The file workflow.xml renders your workflow’s input form, defines its inputs, and tells the PW platform how to execute and cancel jobs. A PW workflow.xml has a nested structured: it’s made up of sections, which are made up of parameters, which are made up of parameter items.

Compare the XML data on the left from our Workflow Tutorial repository with the rendered workflow UI form on the right to see the relationship between workflow.xml and your workflow’s UI form:

A side-by-side view of the workflow.xml files and how it renders as a workflow's UI form.

Please note that this screenshot contains a simplified workflow.xml file; for the full list of XML parameters and items, see this example file in our GitHub repository Workflow Tutorial.

When creating a workflow.xml file, you must include these tags:

<tool> flags the file as containing scripts and/or commands (rather than only information because XML can be used to create a plain-text file, similar to Markdown or HTML).
<command> denotes what will run when you click Execute in the workflow form. You can combine this tag with interpreter to call a main script.
- Please note that this tag can only be used once (so only one script or file can be included).
<inputs> creates a section where you can configure input methods, which are denoted with the <param> tag. Please see Input Configuration below for more information.

Optionally, you can include these tags (not pictured in the example file above):

<cancel> denotes the command that stops a running workflow. You can combine this tag with interpreter to call a cancel script.
<section> creates a section break in your workflow form. You can customize a section heading with these options:
- name assigns a unique name to your section.
- type indicates the section type (this is almost always set as section).
- title creates a heading for your section.
- expanded indicates whether the section is expanded by default; pair this item with false if you want the section to be minimized or true if you want it to be expanded.

When configuring your workflow’s input options, you must include the following items inside the <param> and </param> flags:

name assigns a unique name to your parameter.
type denotes the kind of parameter, which can be:
- computeResource for a dropdown menu that lets users select their workspace or any running resource to run the workflow. Please see this section below for more information.
- integer for a field that accepts numeric input.
- hidden for a text parameter that you can configure and hide from the workflow's input form.
- select for a dropdown menu.
- text for a field that accepts alphanumeric input.
- textarea for an expanded field that accepts alphanumeric input. This item is useful if you want to include a code box for configuration. Use /n in this field to separate lines. For example, #!/bin/bash\nline 1\nline 2 would render as:

#!/bin/bash
line 1
line 2

You can also include these optional <param> items:

help creates a tooltip bubble that offers additional guidance when moused over (as seen on the right in the screenshot above).
label changes the visible label of a parameter. Without this item, a parameter defaults to its name value.
value creates a default value for your parameter. In the screenshot above, Command To Run has a value of hostname, rather than a blank text field.
depends_on and show_if items establish conditional relationships in a parameterized system, where parameter 1 depends on parameter 2 and is only shown if parameter 2 takes the value defined in show_if. The visibility and value assignment of parameter 1 hinge on the specific value of parameter 2, as stipulated by the condition set in show_if. For example, you could set a conditional dropdown that includes options for entering different scheduler directives, depending on whether you select a resource SLURM or PBS schedulers.

About computeResource

When choosing a parameter item for type, the most important parameter option is computeResource because it lets you select any active resource for your workflow. The platform pulls information about your selected resource, including the controller node's external IP address, username, and work directory; you can then use that information to run tasks in your workflow’s main script.

You can create a workflow without the computeResource parameter—in that case, the workflow will run on the user’s workspace rather than on a resource.
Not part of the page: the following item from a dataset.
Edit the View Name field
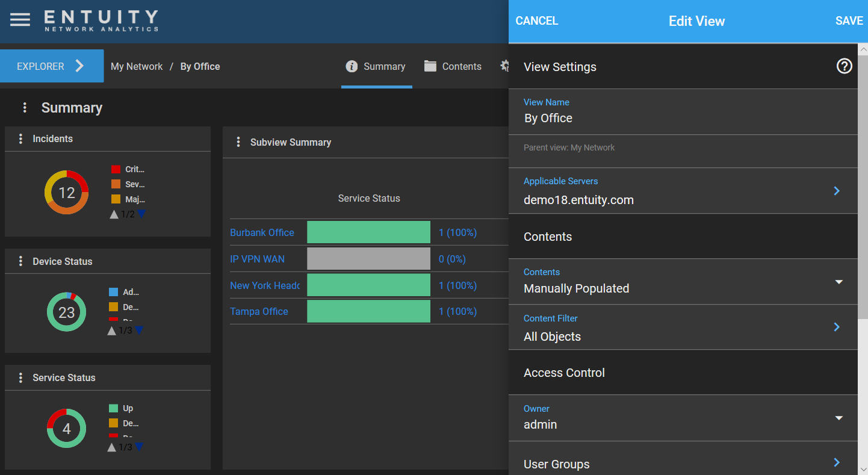This screenshot has height=475, width=868. [x=683, y=112]
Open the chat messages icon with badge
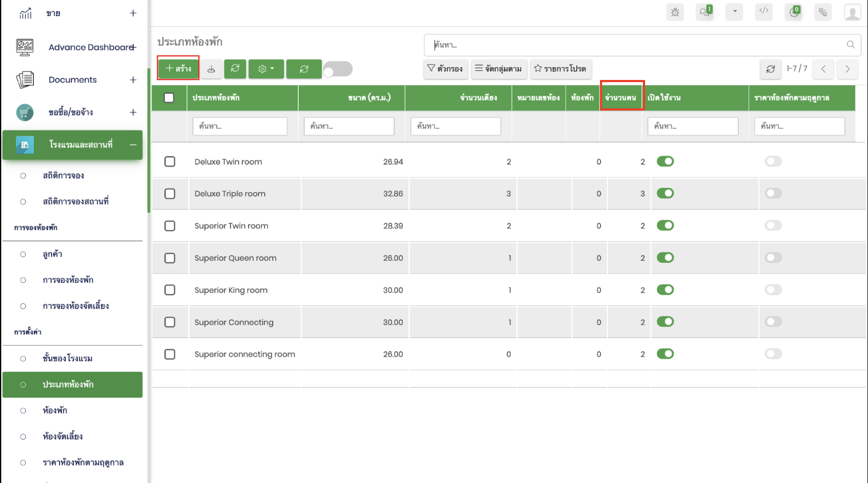Image resolution: width=868 pixels, height=483 pixels. click(705, 12)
In general, however, it’s better to include computeResource so that if a workflow happens to need more processing power, a user can choose an option that suits their needs.

Please note that the information collected by computeResource is only accurate if your active resource’s controller node is connected; for this reason, we recommend that new users wait until your resource's power button is green before running workflows.

For returning users, if your controller node is not connected, you are responsible for obtaining the information above directly by using the REST or the resource tool wrapper demonstrated in this PW workflow.

You can further customize computeResource with hideUserWorkspace and hideDisconnectedResources, as seen in this example:

<param
    name='resource'
    type='computeResource'
    label='Service host'
    hideUserWorkspace='true'
    hideDisconnectedResources='true'
    help='Resource to host the service'>
</param>

If you include hideUserWorkspace='true', users will only be able to select a resource; user workspace will not be an available option.

If you include hideDisconnectedResources='true', users will only be able to select resources with a connected controller node.

If you exclude these parameter items from your workflow.xml file, they will automatically be set to false.

Input Configuration

For complex workflows, two additional files are needed to work with the workflow.xml file: inputs.json and inputs.sh. These files contain the parameter names that are defined in the workflow.xml file as well as the parameter values when the job is launched. When you submit a workflow job, the platform writes these files to the job directory.

For more information, please see this section of our blog post on developing workflows.

Main Script

A fundamental component of every workflow is the main bash script. This script plays a pivotal role in the workflow's execution. It is stored in file main.sh and connects to the workflow through the <command> tag within the workflow.xml file. The main script can take the form of any bash script and can be used to call other scripts, such as Python scripts.

When a workflow job is launched, the main bash script is initiated. This script serves as the entry point for the workflow execution, orchestrating various tasks and operations defined within the workflow's logic. It acts as the focal point for coordinating the execution of the job and is responsible for loading the job's inputs, which are defined in the inputs.sh and/or inputs.json files, located within the job directory.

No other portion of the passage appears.